What Should I Remove First?

Technician checking electrical meters and circuit breakers on a wall.

Step 1: Disconnect The Transformer

With power off, disconnect and remove the transformer. The order isn’t critical, but pulling the transformer out early ensures no live power path remains in the circuit. If someone accidentally re-energizes the outlet while you’re working, an unwired transformer means zero hazard downstream.

Step 2: Remove The Fixtures

Fixtures come out before wiring because they’re easier to handle. Disconnect each one from the circuit, then lift it out. The exact method depends on the fixture type:

Fixture TypeRemoval MethodKey Watch-Out
Stake lightsLift straight up out of the groundDon’t pull at an angle — damages wiring and surrounding plants
Recessed lightsRemove the bulb first, then unscrew the fixtureBulb-out reduces the risk of broken glass if you drop the fixture
Mounted lightsUnscrew the fixture, then remove the mountAlways fit a fresh mount with a new fixture — don’t reuse the old one

Step 3: Remove The Wiring

Wiring is usually the hardest step. Roots often grow around buried cable and lock it in place, and yanking on it will tear up surrounding plants.
------------------------------------
Task A —
Name each step in the text on removing outdoor lighting, in the order it gives them.
Task B —
Continue the text on removing outdoor lighting, picking up after its last sentence about roots and buried cable.
------------------------------------
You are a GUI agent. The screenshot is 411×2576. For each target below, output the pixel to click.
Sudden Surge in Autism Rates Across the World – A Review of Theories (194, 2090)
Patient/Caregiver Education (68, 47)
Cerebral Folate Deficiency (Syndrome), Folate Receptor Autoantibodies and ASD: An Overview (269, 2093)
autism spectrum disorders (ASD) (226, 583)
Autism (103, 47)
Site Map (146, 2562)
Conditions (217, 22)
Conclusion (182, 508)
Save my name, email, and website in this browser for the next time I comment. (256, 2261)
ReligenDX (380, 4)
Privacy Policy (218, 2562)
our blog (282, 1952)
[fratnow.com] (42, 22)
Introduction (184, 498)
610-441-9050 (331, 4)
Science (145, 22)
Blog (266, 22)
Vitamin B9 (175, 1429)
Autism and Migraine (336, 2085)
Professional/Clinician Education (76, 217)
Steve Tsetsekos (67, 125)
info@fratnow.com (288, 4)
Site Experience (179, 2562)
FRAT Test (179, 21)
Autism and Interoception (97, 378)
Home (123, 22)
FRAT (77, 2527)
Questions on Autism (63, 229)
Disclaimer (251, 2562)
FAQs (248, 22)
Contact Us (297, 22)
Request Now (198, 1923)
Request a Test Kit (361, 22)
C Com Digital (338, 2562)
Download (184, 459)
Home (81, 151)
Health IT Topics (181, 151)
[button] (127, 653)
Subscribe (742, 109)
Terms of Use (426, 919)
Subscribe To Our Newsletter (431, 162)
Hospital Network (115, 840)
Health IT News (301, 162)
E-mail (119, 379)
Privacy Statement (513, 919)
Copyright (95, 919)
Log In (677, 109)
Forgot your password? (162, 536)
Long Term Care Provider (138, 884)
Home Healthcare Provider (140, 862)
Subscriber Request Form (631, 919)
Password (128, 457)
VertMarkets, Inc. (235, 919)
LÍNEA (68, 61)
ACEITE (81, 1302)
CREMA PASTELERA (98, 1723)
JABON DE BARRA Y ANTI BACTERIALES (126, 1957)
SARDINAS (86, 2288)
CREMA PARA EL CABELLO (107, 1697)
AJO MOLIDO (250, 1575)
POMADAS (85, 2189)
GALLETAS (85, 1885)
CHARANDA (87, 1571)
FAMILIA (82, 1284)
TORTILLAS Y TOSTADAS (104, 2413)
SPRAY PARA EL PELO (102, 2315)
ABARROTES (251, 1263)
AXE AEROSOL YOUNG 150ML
------------------------------------
Written response A —
1. Disconnect the transformer
2. Remove the fixtures
3. Remove the wiring

Written response B —
Where the wire will pull, dig in sections and free a couple of feet at a time rather than tugging the whole run. That keeps the cable under control and limits collateral damage to the garden.

Where a section won’t come out, cap each end with a direct-burial-rated wire connector — a waterproof or gel-filled wire nut, or a heat-shrink sealant cap — before reburying it. Plain electrical tape isn’t rated for wet or buried locations and will degrade in soil, which becomes a corrosion-driven failure point if anyone re-energizes the line later.

How To Replace Landscape Lighting?

A solar-powered LED garden light stands beside a stone pathway in grass.

What’s involved depends on why you’re swapping. A dead bulb is straightforward; a failed fixture, or one you’re upgrading to a different wattage, takes more work.

Replacing A Bulb

You can only replace the bulb if the fixture is designed to be opened. Open-back or gasketed designs let you in. Sealed potted fixtures don’t — forcing one open damages the waterproofing and risks a short, so a sealed fixture means a full fixture replacement.

On a serviceable fixture:

  1. Disconnect the power to the circuit
  2. Open the fixture
  3. Unscrew the bulb
  4. Replace it with a matching bulb (size, connector, and wattage)
  5. Close the fixture securely
  6. Power the circuit back up to confirm it works

If the bulb’s wattage marking has worn off, check the fixture’s documentation, the supplier where it was bought, or a similar fixture elsewhere in the garden.

Also read: Where To Place Landscape Lighting?

Replacing A Fixture

A decorative garden lantern illuminating colorful flowers and pebbled ground at night.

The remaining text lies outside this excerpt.